(Screen grounding listing)
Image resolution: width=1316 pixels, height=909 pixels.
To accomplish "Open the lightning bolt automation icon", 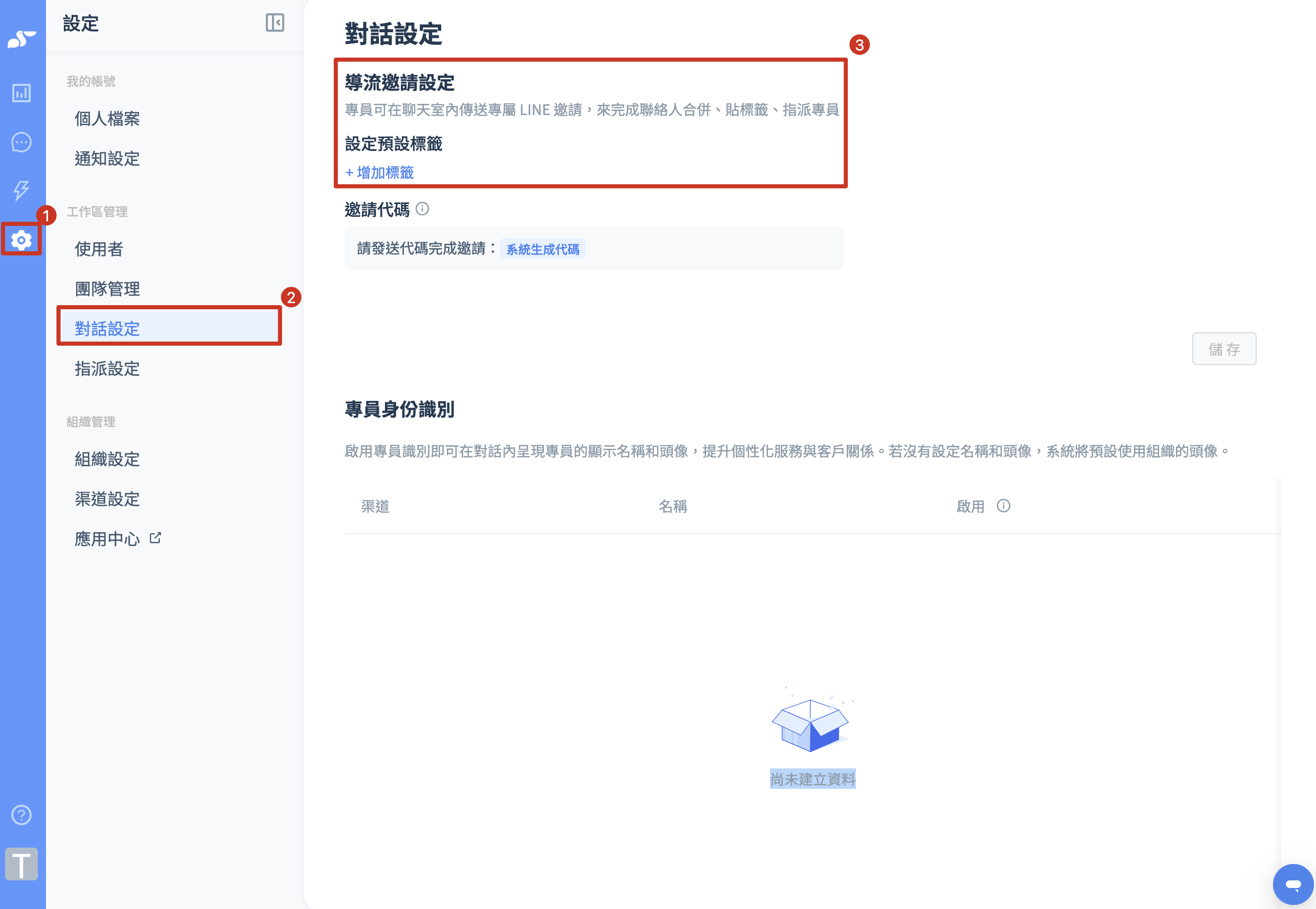I will pyautogui.click(x=21, y=190).
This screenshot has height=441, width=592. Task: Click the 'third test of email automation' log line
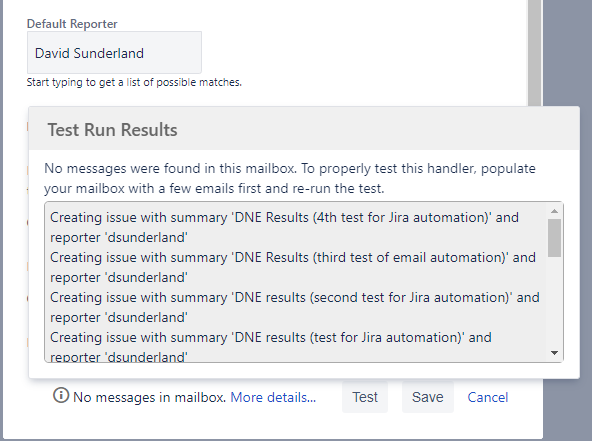293,267
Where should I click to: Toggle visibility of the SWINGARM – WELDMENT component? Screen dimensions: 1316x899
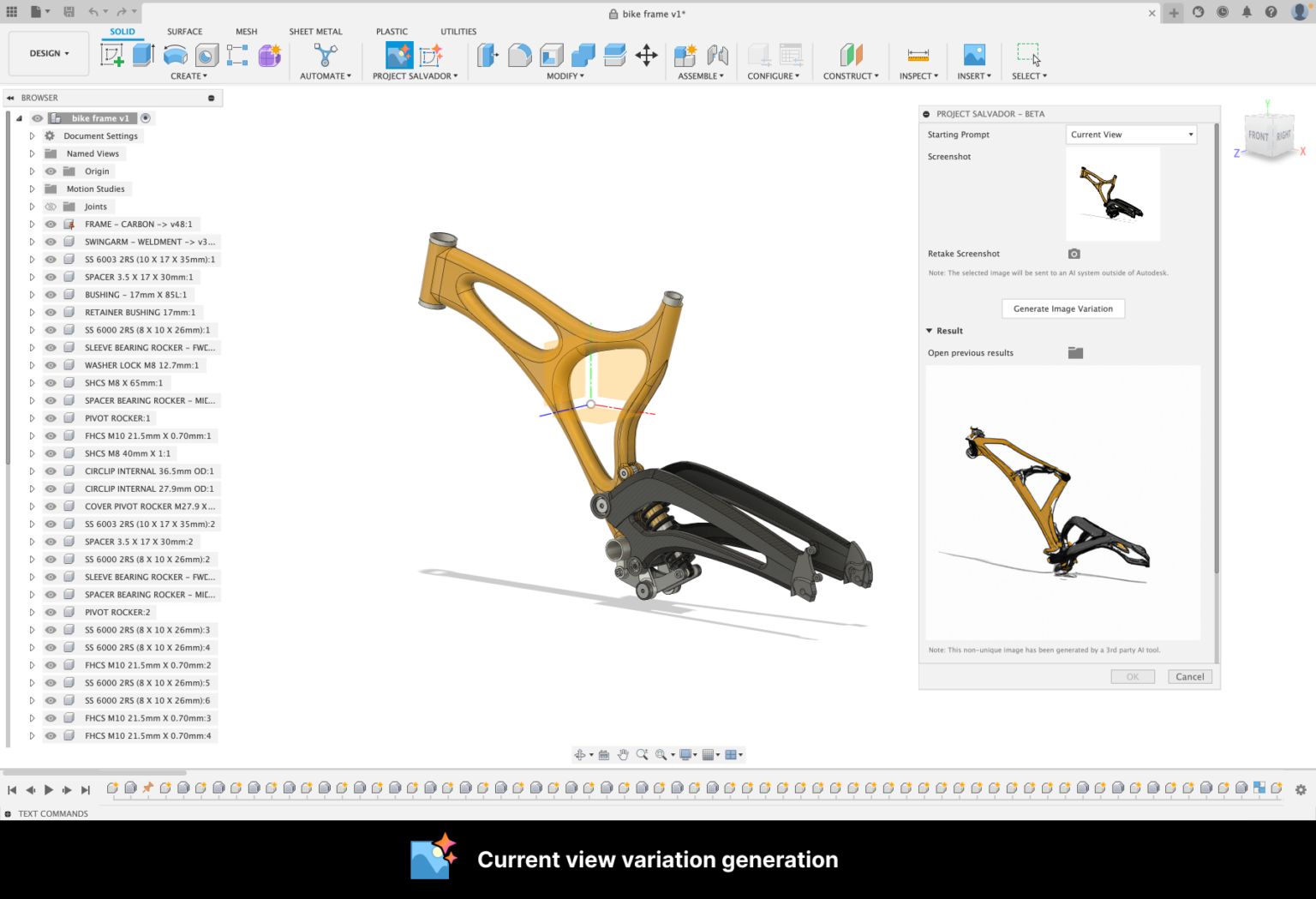coord(51,241)
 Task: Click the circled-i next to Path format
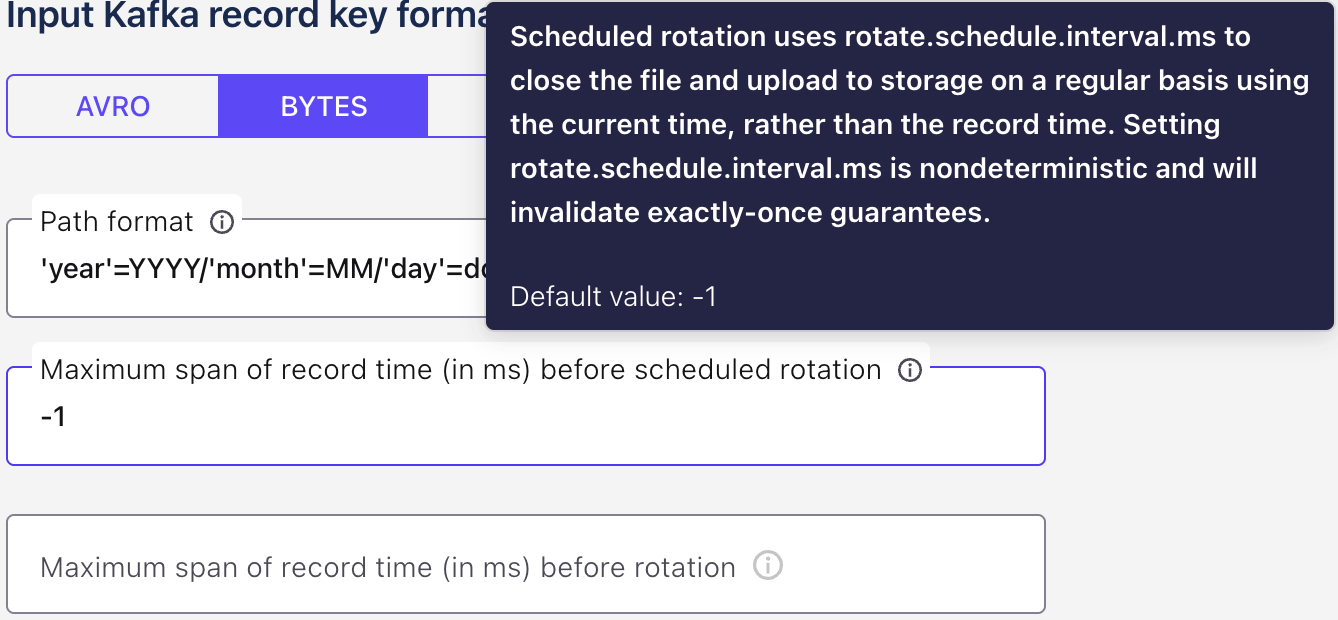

Goal of the exercise
Pick out every line in the listing above that contains the word "Task", and copy those lines. Matching is case-sensitive.

Answer for this exercise
This screenshot has height=441, width=592. Task: Click the 'third test of email automation' log line
 Task: Click the circled-i next to Path format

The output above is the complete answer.